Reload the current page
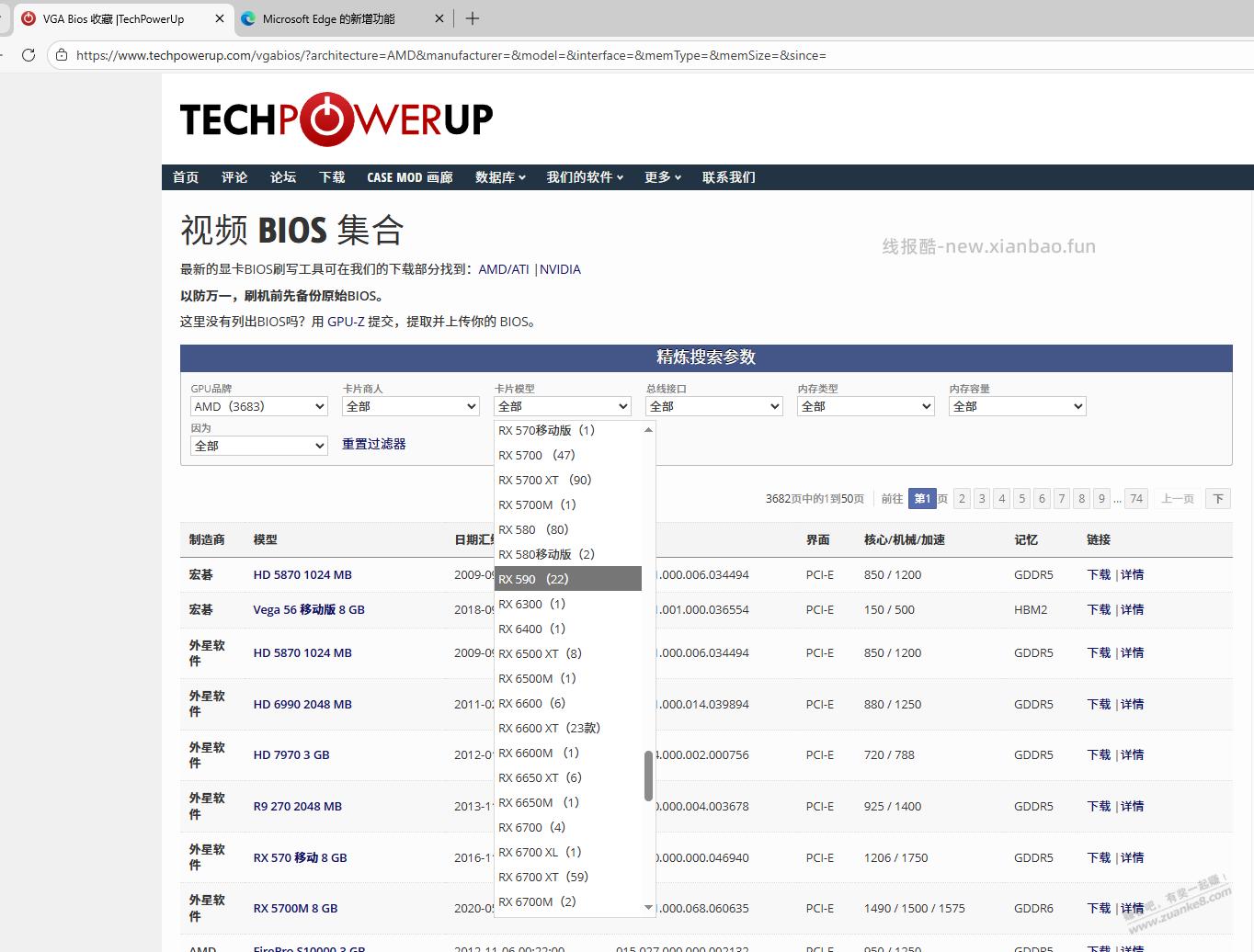The height and width of the screenshot is (952, 1254). coord(28,55)
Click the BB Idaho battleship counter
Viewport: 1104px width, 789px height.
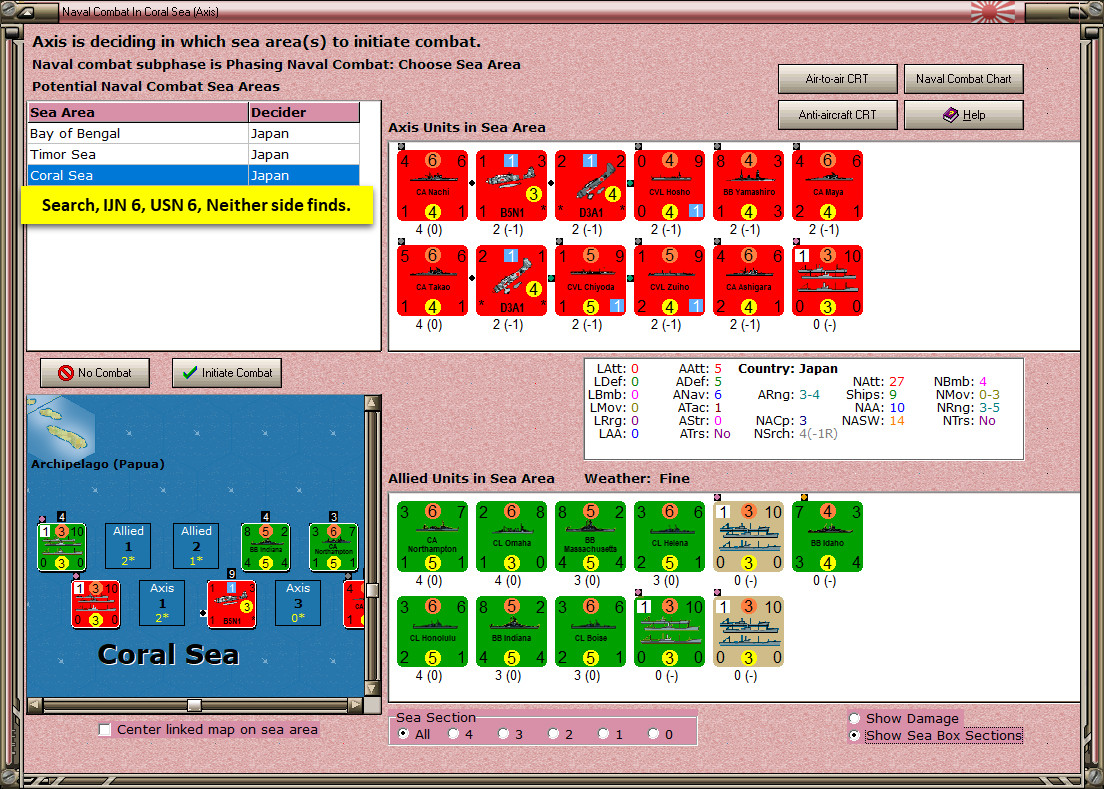[827, 537]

****

* Problem statement
Set the records down again word for word; the pictures stay out.

* Output for this task
Reload the current page
The height and width of the screenshot is (952, 1254). coord(28,55)
Click the BB Idaho battleship counter
Viewport: 1104px width, 789px height.
[827, 537]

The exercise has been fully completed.